Back on Albert St, the actual evidence of time, and the mandated individual soil tests to check the ground’s safe weight carrying capacity, now count for naught. A blanket rating of the soils under all the houses has been pronounced. Our residential structural engineer now has only to act on the prescription — in lay terms — Albert St has been retrospectively deemed to have been a swamp all along, and this requires special treatment to stop its buildings falling over.

To deal with the structural challenges of our hypothetical swamp, all new buildings and extensions in Albert St now require a thicket of concrete piers under their slabs or floors. Modern house slabs are thicker/stronger/lighter, and so much better at distributing the weight of the home evenly on the ground, but precedents have already been created, so it’s a brave engineer who would ignore the trend. Concrete piers under slabs are today’s engineering fashion in Albert St.

The piers are created by boring a grid of 400 mm diameter holes in rows and then filling the holes with concrete. The slab is then set out and poured atop the piers.  The piers can be up to three metres deep. We are needlessly burying a lot of greenhouse gas producing concrete in Albert St.

The additional cost of the piers, $10,000 to $20,000-plus, is simply passed to the client as part of the ”cost plus” contract. Banks are happy to add some money to the loan – more interest, more bonuses.

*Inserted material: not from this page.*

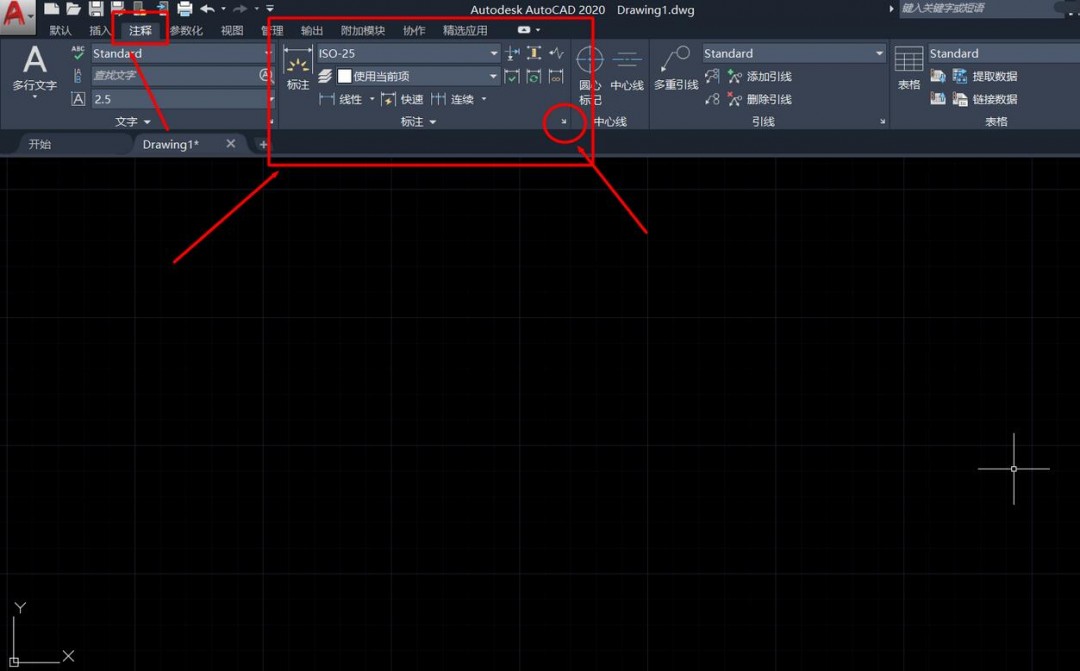
Task: Expand the 标注 panel dropdown
Action: point(431,121)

Owner builders, typically, do not have the resources to question the results of regulation. Experienced building workers shake their heads at the idiocies of “the system”.

Judith, the widow of Vern, our Trafalgar owner builder of the sixties, still lives in the home he built. Owner built homes such as theirs are an expression of individuality and the values of mateship, family, community and cooperation. These values are now being negated by the plethora of industry created regulation.

We were told that the privatisation of house building supervision would help home more of us. As it’s turned out, privatisation has sometimes turned house building into thoughtless consumption and responsibility buck-passing.

It’s become a sector in which the interests of financiers, insurers, developers and corporates dominate. These players have access to government. Their problems are solved for them by lobbying and legislation. Entire new “compliance” industries spring up to meet the demands of the legislation. Never mind the cost, just pass it on.

Owner builders now have to pay for special insurance to sell their homes. Owner builders have to document the use of a second-hand stainless-steel laundry sink.  Owner builders have to……etc, etc. Owner builders are being actively discouraged by a maze of regulation that has been set up to benefit special interests in the building sector

All of us must urgently reduce, re-use and recycle to have a chance of decent living standards everywhere, but our policy dominating home-building related industries, just wants us to get on with buying more new stuff, signing more contracts, knocking out more carbon dioxide and knocking down more older homes for landfill. Facilitating more owner building must be part of solving our housing affordability crisis.

It may also challenge the mindsets of some market fundamentalists that the homes of families are simply consumer products that double as capital returning investment vehicles.